Ian Muir on April 19, 2006 7:09 AMyeah, i completely agree with with this post.. you have build your personal brand.
half the articles I write get somebody else's name slapped on them and most of the other things are pretty challenging to make happen
Why release them within the company? Why not go outside to , say.. sourceforge, codeproject, blogs, etc?
Jeff Atwood on April 19, 2006 11:19 AMDear Jeff,
I'm thinking of striking out on my own, and thought your Wumpus was incredibly cool.

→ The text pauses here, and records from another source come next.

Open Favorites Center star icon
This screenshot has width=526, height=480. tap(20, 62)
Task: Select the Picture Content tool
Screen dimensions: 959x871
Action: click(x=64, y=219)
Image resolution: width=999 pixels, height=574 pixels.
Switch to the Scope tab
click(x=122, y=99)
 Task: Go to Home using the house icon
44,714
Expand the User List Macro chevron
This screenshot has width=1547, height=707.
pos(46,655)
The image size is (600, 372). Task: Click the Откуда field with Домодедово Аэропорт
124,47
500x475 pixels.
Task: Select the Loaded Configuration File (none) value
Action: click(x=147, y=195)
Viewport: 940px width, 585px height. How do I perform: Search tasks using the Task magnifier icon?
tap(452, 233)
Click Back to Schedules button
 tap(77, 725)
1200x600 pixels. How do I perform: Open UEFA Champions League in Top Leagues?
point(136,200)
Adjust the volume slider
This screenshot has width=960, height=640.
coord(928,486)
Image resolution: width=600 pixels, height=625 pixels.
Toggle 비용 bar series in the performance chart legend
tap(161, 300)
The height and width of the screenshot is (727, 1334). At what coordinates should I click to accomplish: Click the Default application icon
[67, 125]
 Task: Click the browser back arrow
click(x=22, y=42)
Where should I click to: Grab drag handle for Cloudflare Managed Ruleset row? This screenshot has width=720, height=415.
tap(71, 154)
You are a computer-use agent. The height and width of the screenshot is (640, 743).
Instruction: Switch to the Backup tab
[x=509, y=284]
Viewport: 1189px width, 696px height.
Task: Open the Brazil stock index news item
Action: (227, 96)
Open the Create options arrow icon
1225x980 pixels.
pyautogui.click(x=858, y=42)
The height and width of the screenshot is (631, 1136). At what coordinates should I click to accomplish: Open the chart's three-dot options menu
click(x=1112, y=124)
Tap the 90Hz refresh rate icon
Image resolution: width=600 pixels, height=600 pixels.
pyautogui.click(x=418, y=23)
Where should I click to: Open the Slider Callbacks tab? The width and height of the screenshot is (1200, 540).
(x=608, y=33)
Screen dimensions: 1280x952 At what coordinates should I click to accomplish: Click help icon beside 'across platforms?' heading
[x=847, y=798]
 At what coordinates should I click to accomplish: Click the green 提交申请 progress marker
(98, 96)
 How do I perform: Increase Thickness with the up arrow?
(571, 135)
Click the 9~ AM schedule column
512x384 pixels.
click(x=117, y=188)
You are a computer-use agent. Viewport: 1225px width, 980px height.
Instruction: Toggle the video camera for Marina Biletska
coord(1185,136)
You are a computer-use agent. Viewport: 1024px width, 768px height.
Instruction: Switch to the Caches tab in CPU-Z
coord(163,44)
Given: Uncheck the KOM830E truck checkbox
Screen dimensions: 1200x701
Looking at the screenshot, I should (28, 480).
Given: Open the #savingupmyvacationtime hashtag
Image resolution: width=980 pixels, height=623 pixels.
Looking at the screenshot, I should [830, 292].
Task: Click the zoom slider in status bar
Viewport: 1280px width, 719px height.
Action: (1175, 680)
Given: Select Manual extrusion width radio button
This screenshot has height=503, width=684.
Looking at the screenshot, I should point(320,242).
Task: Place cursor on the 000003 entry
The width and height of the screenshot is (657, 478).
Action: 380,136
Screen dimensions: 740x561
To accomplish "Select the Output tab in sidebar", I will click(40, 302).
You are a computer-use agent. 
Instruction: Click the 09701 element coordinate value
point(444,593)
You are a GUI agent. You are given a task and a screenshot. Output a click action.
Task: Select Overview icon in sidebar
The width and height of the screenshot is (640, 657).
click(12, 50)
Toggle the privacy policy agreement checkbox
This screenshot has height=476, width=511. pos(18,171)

Is there an online tool I can use to find my power animal without too much actual thought being involved? I'd like an instinctive/intuitive power animal rather than a considered one, and a web form seems like the easiest way to get there.
I am a scorched earth tank, if that helps.
Yours Searchingly,
Tristan
Good post. You need to differentiate from the IT professional commodity. If interested, visit the forum linked here and find the IT Career Thread in the Personal Brand and Career Planning forum - love to here your thoughts. You may also find www.yourindividualbrand.com helpful as it is dedicated to the subject! I hope this helps.
David Sandusky on May 14, 2007 5:52 AMI will do this for my Branding.
Kashinath on June 11, 2007 5:41 AMNever underestimate the Wumpus.
Peter Robert Casey on January 2, 2009 7:39 AMTestorama
Jeff Atwood on July 22, 2009 12:57 PMTestorama2
Jeff Atwood on July 22, 2009 12:59 PMlast one jeff, i promise
Jeff Atwood on July 22, 2009 1:01 PMYou've got some brand fragmentation - are you Coding Horror or Wumpus? Maybe Coding Horror, a Wumpus Media Ventures Production?
Jon Galloway on February 6, 2010 9:47 PMI, for one, welcome our new Wumpus overlord.
Burton Johnson on February 6, 2010 9:47 PMThe comments to this entry are closed.